Stored records:
════════════════════
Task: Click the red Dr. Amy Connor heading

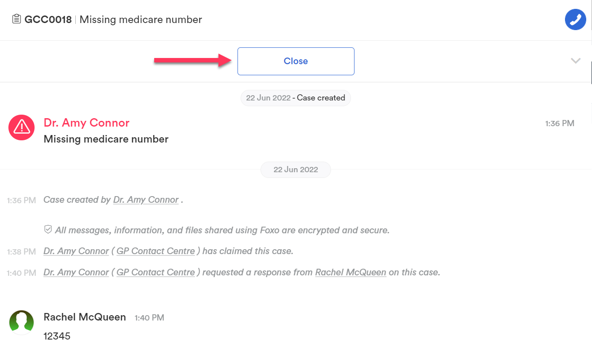Action: [x=86, y=123]
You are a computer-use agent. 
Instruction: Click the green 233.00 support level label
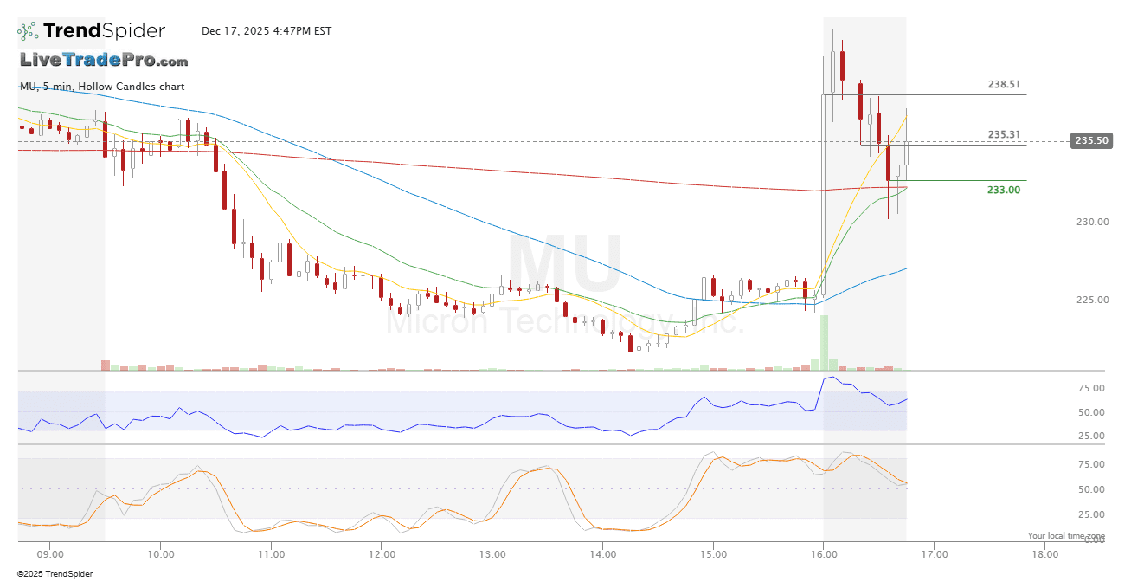[1004, 190]
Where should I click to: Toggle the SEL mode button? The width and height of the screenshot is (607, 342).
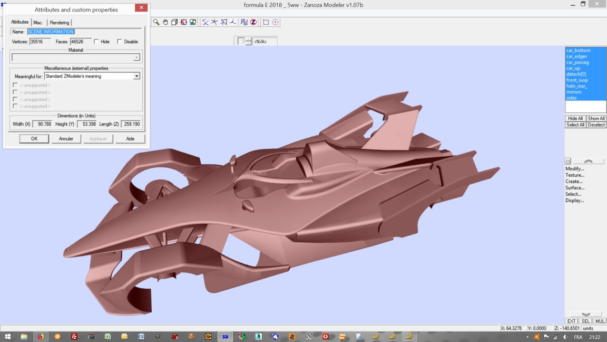(585, 321)
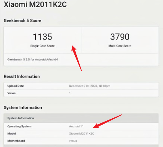Click the Operating System row label

pyautogui.click(x=19, y=126)
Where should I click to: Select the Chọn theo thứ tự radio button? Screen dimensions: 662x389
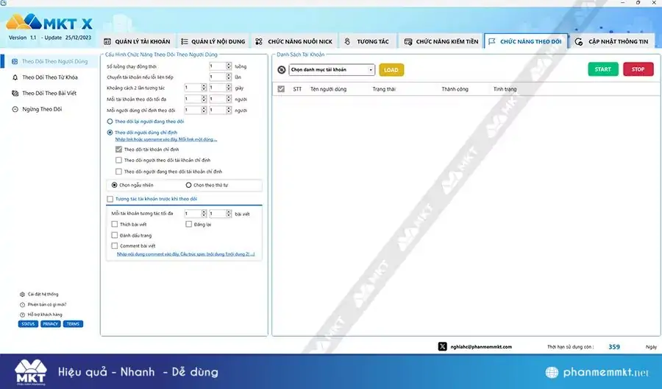[189, 185]
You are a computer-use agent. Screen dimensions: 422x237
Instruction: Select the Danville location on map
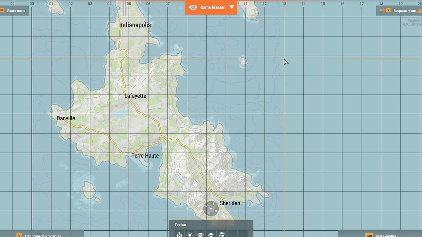point(66,118)
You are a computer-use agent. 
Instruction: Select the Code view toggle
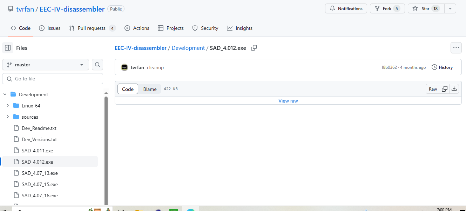tap(128, 89)
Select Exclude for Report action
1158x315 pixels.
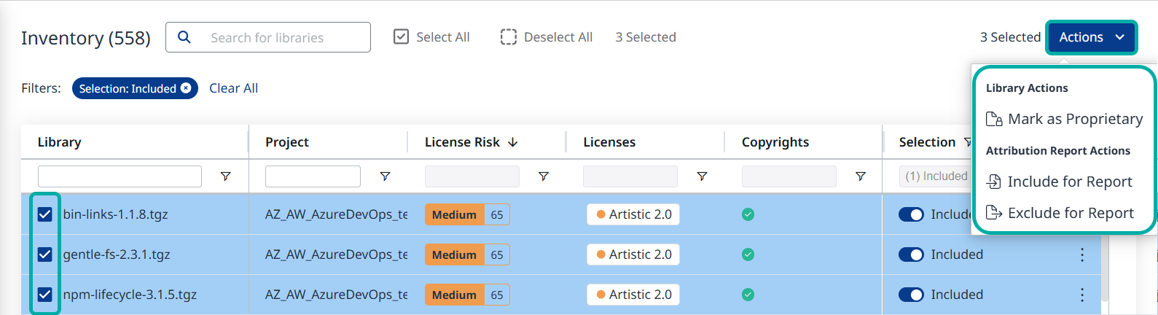click(1060, 213)
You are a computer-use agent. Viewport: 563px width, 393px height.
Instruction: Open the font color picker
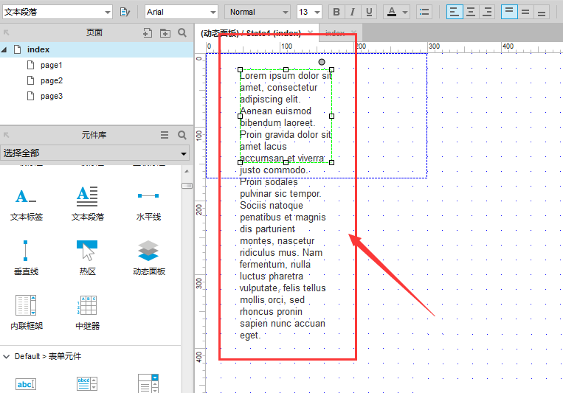tap(396, 12)
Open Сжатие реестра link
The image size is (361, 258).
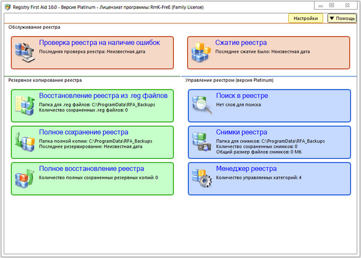241,43

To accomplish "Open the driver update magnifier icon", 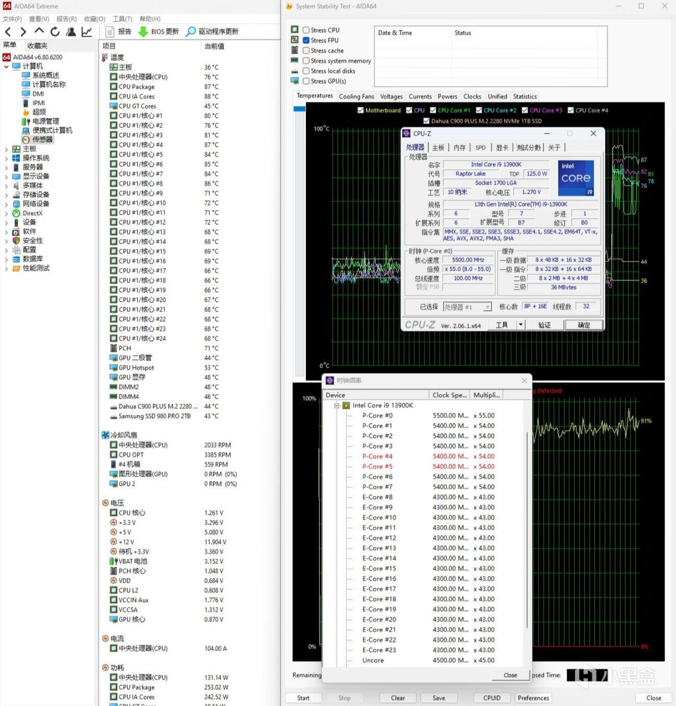I will click(x=192, y=32).
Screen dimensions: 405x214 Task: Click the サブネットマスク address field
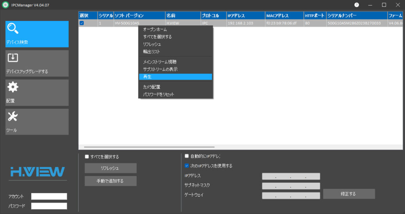[x=291, y=186]
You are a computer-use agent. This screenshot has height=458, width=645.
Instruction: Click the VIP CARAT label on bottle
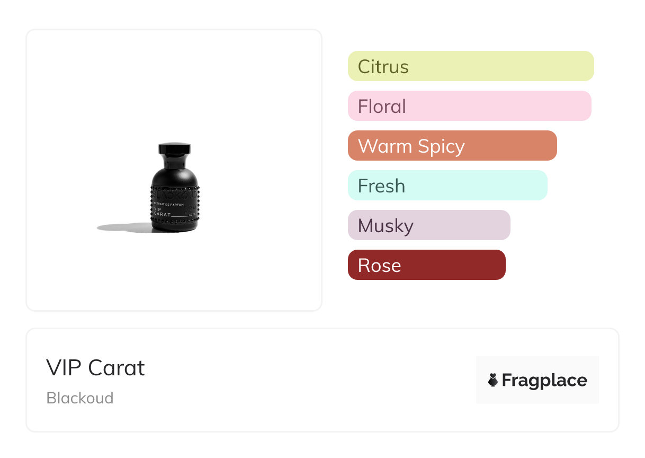click(163, 212)
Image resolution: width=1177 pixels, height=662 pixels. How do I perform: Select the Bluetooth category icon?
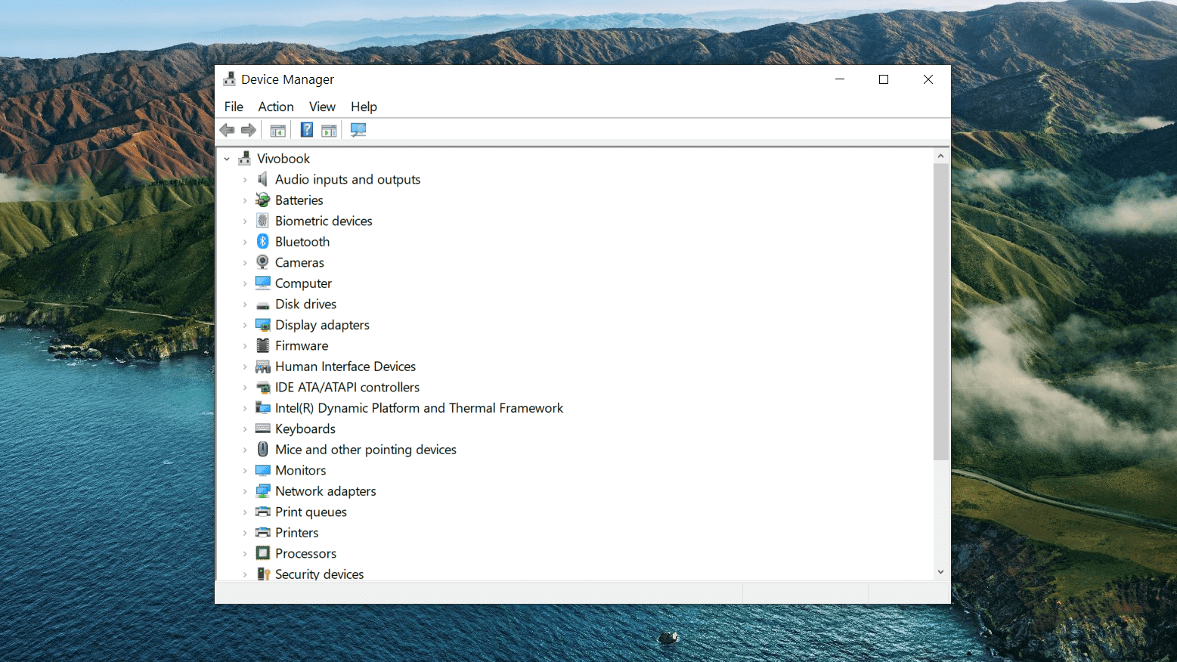(262, 241)
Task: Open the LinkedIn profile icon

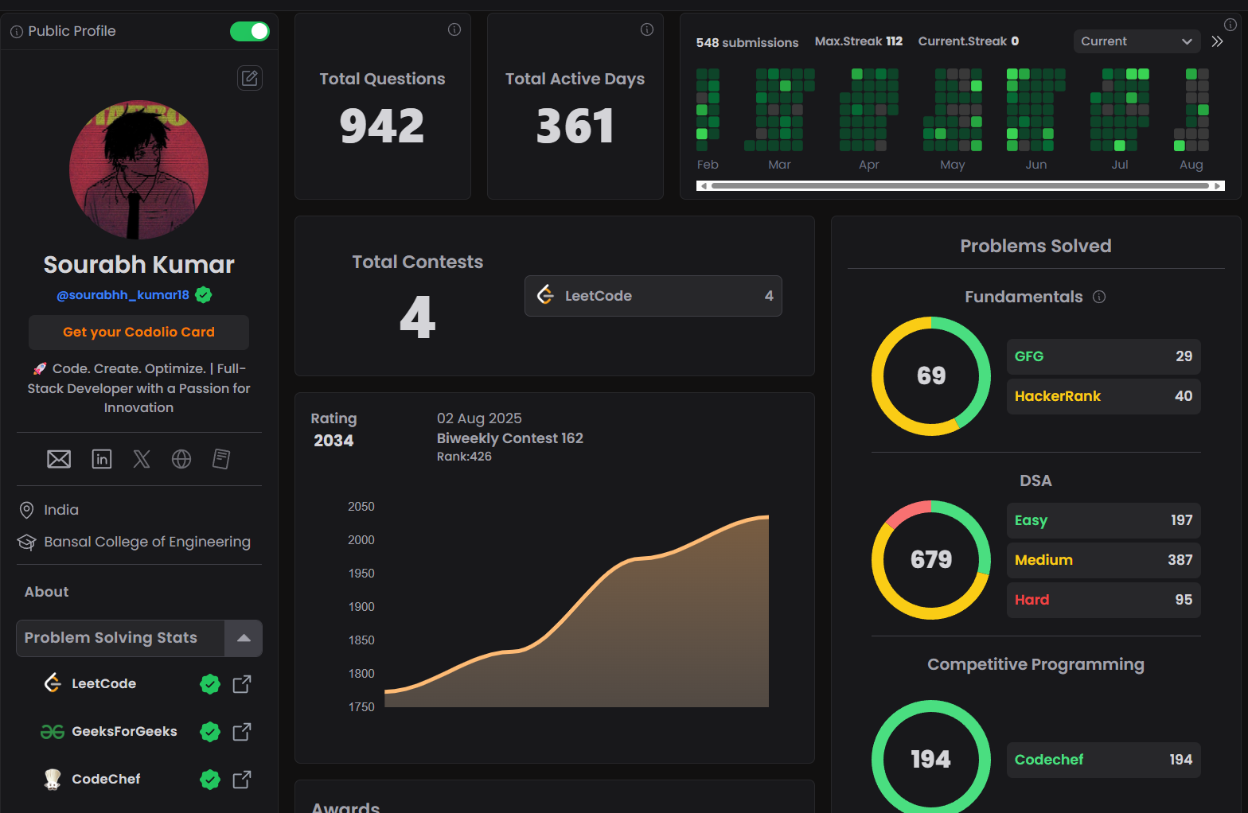Action: pyautogui.click(x=102, y=459)
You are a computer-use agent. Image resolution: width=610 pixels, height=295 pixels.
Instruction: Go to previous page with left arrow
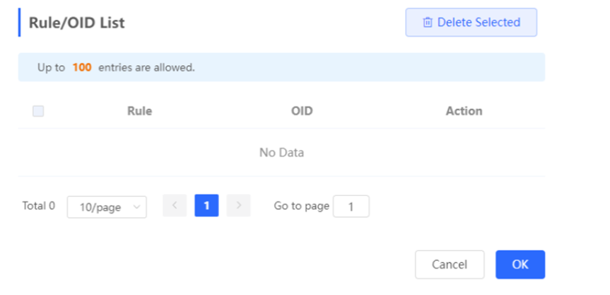click(175, 205)
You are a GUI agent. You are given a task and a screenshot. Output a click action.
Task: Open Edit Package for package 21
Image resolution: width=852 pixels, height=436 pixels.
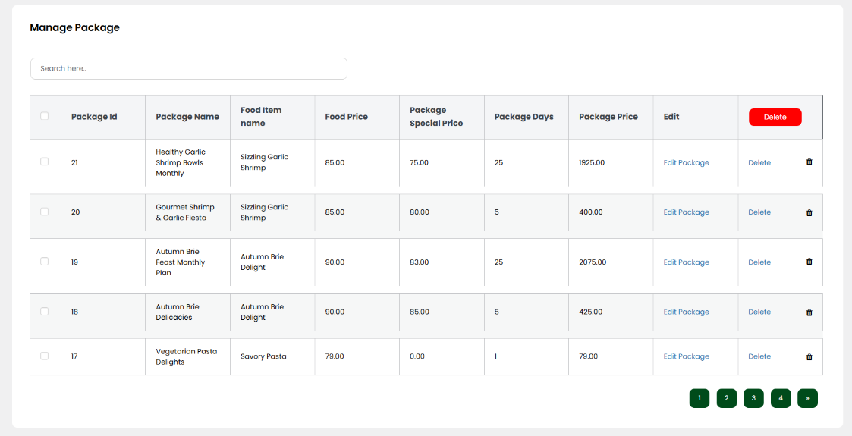[x=687, y=162]
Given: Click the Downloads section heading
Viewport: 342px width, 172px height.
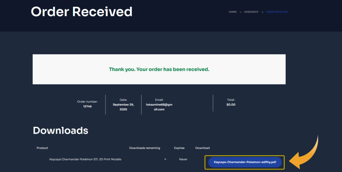Looking at the screenshot, I should coord(60,130).
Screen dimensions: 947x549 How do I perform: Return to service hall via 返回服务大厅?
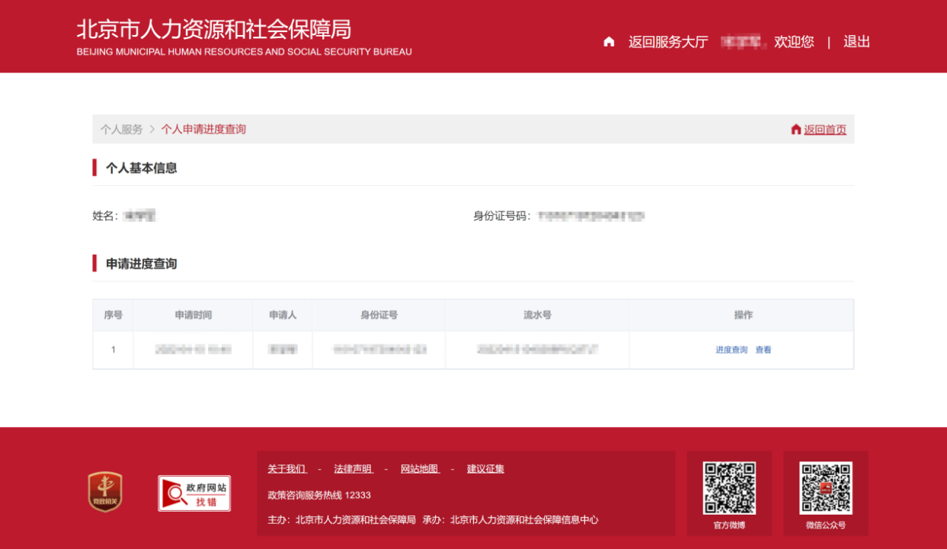point(668,42)
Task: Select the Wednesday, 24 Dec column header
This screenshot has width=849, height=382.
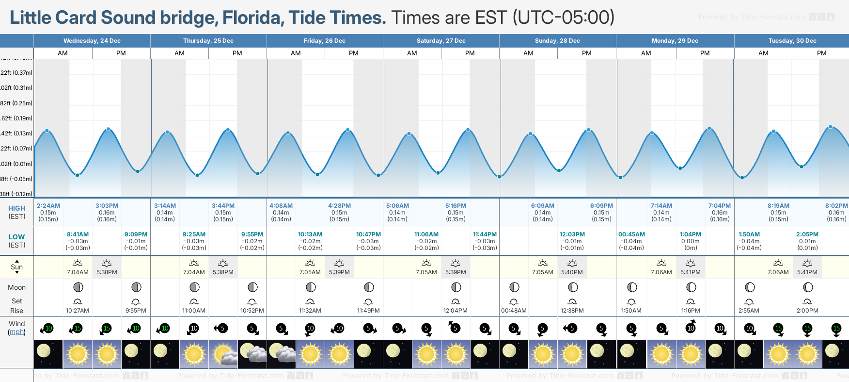Action: click(x=92, y=41)
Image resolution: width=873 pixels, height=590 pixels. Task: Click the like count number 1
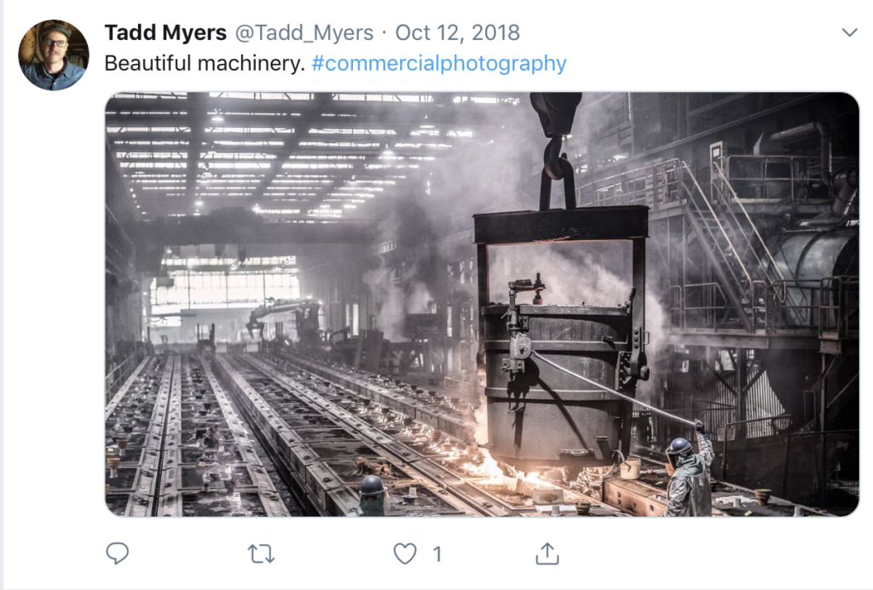click(x=437, y=554)
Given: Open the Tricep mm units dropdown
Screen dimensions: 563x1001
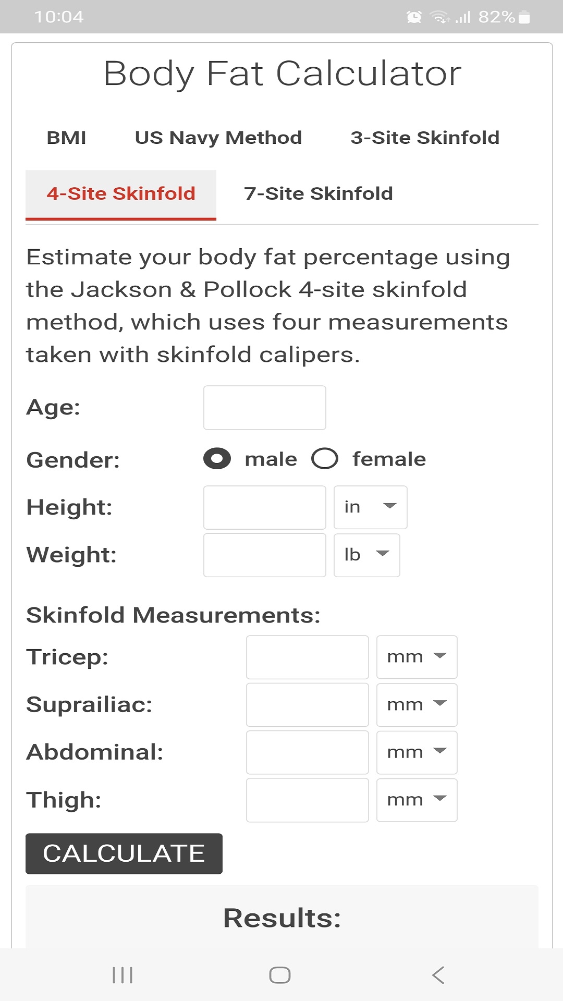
════════════════════
▸ Work request: Gather and copy every line of the data in which the string "agent" is found.

▸ Finished task:
You are a computer-use agent. 
You are a computer-use agent. Screen dimensions: 422x237
You are a computer-use agent. 
You are a computer-use agent. Viewport: 563px width, 393px height.
You are a computer-use agent. This screenshot has height=458, width=645.
You are a computer-use agent. Image resolution: width=610 pixels, height=295 pixels.
You are a GUI agent. You are given a task and a screenshot. Output a click action.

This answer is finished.